Harald N. aus Allendorf (16.12.2010): Vielen Dank für die wertvollen Informationen, die ich immer wieder gern lese. Diesmal besonders die Tipps für Herzpatienten im Winter bzw. bei Kälte. Zum Thema Schneeschippen ein Tipp für alle Betroffenen: Mit einem so genannten Schneemuli oder einer Schneewanne lässt sich das Schneeräumen viel leichter bewerkstelligen als mit einem Schneeschieber.

Hans aus Frankeneck (16.12.2010): Ich habe mir schon immer gewünscht, dass mir jemand offiziell bestätigt, wie gefährlich Schneeschippen sein kann!
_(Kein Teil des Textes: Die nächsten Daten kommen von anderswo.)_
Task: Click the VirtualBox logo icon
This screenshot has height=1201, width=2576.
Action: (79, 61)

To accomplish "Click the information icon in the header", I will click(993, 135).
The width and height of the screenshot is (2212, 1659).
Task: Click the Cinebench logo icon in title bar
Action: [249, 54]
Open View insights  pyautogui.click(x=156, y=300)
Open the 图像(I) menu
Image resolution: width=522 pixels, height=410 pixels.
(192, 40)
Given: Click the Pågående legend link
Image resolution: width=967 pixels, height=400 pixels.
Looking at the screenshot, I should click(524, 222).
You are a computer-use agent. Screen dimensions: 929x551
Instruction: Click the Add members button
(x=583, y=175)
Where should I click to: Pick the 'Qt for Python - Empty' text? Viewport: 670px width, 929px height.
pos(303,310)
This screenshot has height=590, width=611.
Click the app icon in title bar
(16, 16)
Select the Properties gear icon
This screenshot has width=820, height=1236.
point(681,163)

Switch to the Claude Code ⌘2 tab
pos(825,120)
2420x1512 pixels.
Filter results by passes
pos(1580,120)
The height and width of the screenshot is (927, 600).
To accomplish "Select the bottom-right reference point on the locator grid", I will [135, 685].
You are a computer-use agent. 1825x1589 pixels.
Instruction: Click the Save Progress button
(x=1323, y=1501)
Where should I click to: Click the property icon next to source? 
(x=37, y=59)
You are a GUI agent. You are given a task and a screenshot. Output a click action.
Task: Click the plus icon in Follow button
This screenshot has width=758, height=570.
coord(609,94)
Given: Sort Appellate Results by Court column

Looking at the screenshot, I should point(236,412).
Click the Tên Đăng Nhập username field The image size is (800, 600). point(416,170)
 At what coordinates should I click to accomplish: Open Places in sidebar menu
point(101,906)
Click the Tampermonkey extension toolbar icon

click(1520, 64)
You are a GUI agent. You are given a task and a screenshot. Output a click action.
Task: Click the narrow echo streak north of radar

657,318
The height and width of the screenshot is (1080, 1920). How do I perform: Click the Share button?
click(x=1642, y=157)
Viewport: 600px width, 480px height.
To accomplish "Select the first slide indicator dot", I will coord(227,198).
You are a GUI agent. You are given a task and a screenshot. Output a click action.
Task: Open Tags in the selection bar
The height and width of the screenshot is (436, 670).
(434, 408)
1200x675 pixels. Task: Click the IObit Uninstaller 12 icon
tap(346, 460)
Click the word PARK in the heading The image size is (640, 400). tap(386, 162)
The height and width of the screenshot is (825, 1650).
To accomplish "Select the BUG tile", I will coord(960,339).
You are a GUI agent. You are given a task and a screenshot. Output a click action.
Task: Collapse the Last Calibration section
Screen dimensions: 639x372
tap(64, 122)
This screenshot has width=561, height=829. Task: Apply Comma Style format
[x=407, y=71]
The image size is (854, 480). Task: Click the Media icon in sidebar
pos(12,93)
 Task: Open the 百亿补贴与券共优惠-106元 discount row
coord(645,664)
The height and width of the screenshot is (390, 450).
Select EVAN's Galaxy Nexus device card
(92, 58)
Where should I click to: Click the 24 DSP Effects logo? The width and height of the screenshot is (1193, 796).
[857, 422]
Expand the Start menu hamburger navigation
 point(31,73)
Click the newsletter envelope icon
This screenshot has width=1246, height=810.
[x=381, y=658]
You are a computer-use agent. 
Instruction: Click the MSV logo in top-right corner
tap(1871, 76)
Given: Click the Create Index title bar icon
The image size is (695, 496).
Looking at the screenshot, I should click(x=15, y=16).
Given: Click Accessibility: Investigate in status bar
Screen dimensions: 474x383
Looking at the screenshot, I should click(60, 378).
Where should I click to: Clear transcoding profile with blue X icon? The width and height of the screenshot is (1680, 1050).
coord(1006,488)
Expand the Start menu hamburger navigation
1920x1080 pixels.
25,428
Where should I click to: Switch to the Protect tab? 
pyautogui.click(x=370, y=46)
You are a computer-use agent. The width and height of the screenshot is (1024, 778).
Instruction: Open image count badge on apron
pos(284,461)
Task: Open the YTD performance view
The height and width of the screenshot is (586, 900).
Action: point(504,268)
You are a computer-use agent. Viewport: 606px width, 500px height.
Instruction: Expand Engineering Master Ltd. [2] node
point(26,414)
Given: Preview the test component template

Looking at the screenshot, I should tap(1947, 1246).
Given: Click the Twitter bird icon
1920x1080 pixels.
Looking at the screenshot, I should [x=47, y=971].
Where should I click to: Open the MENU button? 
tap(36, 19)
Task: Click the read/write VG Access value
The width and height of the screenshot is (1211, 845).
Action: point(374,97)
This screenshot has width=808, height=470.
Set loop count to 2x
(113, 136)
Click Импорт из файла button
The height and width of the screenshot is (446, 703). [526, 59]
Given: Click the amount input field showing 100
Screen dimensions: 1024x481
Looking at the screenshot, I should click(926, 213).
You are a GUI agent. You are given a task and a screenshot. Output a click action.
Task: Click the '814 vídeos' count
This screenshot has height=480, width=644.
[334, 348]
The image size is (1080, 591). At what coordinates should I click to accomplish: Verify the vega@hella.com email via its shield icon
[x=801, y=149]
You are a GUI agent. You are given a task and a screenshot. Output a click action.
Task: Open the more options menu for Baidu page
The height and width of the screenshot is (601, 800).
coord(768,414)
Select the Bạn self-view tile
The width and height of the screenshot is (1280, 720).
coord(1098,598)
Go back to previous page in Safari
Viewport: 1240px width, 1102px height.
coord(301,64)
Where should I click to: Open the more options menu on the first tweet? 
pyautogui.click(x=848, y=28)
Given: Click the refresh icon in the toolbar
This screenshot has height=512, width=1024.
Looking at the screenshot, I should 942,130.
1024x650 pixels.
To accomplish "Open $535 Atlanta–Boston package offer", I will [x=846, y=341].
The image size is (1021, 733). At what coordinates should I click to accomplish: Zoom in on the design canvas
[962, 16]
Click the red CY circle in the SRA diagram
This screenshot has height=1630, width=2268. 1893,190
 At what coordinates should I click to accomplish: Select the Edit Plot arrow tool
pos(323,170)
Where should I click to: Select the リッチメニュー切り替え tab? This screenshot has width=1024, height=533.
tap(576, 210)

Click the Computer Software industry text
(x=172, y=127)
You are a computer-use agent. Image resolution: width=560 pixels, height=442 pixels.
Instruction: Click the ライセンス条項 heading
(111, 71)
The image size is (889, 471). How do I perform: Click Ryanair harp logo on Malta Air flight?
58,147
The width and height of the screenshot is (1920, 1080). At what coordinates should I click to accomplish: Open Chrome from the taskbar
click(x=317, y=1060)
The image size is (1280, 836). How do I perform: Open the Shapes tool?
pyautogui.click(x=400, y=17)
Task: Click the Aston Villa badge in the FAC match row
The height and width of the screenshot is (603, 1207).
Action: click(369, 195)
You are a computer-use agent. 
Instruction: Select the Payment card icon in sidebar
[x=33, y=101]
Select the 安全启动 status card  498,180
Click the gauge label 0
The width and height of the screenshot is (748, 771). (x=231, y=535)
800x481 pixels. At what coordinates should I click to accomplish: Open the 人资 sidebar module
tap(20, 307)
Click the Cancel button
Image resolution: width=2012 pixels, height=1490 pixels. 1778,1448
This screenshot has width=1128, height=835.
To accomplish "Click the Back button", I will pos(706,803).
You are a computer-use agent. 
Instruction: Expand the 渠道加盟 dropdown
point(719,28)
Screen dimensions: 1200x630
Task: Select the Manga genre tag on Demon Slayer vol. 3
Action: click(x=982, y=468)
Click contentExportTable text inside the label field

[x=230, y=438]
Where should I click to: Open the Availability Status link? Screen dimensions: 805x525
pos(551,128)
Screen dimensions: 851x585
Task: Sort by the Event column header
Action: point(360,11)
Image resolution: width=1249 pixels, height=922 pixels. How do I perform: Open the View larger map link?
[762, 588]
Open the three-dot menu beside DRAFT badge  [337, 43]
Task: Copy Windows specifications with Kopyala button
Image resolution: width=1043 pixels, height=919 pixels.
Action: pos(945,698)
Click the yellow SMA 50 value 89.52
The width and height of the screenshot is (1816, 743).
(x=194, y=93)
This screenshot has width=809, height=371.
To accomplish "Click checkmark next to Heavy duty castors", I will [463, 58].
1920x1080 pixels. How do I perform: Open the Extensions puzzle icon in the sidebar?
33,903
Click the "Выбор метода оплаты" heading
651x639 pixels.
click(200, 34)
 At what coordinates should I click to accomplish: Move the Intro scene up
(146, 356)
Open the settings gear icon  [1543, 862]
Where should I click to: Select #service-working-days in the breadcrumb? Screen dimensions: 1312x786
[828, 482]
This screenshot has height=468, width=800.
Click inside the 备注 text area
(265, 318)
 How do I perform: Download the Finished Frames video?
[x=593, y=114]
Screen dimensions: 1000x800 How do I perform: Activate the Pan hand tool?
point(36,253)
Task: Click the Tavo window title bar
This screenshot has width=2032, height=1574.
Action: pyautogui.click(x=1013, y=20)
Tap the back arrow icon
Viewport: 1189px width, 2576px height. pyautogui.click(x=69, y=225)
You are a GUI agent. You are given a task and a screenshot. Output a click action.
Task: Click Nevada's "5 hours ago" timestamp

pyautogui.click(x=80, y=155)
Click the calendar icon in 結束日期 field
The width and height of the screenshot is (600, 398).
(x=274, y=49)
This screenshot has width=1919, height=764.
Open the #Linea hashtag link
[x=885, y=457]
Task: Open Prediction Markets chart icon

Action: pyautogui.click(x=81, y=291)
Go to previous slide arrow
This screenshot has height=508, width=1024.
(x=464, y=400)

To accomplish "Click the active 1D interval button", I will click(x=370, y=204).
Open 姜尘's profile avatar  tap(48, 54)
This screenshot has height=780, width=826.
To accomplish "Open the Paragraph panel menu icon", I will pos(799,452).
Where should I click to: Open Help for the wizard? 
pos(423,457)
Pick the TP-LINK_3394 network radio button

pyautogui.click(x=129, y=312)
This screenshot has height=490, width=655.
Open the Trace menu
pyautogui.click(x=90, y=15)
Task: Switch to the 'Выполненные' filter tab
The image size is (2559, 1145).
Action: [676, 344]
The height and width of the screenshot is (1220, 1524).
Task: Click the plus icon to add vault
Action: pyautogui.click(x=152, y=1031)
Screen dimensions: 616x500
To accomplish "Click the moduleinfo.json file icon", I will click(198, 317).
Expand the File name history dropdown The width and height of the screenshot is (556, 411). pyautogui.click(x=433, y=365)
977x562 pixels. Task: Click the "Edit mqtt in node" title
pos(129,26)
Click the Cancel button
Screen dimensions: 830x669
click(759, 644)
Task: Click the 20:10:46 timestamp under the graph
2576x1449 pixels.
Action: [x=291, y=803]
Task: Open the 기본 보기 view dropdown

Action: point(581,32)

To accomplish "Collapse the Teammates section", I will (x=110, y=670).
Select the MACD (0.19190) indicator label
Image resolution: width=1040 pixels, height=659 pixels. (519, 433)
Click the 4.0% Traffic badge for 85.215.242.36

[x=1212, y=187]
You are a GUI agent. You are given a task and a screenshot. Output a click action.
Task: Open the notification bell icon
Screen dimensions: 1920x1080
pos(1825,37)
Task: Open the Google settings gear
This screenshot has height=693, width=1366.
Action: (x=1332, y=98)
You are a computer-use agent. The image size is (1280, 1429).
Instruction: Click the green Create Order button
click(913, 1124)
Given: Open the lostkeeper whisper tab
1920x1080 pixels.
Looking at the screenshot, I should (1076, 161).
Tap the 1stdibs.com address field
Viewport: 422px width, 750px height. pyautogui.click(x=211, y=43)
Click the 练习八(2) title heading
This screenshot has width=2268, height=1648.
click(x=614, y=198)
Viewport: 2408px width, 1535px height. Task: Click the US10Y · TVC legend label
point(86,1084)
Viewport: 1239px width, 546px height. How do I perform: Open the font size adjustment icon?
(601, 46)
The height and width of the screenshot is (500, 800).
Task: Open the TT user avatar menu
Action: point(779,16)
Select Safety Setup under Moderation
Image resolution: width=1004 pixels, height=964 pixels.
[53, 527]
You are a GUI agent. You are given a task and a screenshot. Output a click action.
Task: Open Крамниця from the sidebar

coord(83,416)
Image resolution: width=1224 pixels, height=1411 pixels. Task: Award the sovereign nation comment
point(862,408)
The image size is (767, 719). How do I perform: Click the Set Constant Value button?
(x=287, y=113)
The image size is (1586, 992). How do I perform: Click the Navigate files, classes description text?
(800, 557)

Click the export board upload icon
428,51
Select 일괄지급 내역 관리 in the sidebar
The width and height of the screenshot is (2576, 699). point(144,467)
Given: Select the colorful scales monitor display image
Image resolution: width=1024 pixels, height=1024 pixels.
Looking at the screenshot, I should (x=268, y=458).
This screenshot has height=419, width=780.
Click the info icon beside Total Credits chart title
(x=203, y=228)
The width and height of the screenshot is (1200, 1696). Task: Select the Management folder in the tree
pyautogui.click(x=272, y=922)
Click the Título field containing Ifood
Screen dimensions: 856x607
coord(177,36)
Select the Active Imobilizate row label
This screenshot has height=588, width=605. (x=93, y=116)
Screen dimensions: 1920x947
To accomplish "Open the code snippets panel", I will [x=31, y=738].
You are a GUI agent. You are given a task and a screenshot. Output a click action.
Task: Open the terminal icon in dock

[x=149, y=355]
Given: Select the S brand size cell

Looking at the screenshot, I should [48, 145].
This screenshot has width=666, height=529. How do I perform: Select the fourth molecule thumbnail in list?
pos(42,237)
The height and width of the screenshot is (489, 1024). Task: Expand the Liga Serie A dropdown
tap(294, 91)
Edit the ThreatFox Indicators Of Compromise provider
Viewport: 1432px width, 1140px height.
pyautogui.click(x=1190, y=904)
Der Verzicht auf eine derart riskante Tätigkeit fällt mir ab sofort leichter!

Günter K. aus Dresden (16.12.2010): Ich habe die manchmal auftretende Atemnot auch immer den Bronchien zugeordnet, kann mir das nicht erklären, daß Atemnot vom Herzen ausgeht. --Ihr Betrag war für mich wichtig--

Annemarie H. aus München (16.12.2010): Ich habe seit April einen Herzschrittmacher und merke den Unterschied zum letzten Winter beim Schnee schieben. Bin merklich weniger belastbar. Auch die sonst üblichen Gartenarbeiten in der schneefreien Jahreszeit gehen mir nicht mehr so mühelos von der Hand.

Andreas H. aus Westerstede (15.12.2010): Nun muss ich das Schneeschippen wohl etwas ruhiger angehen lassen.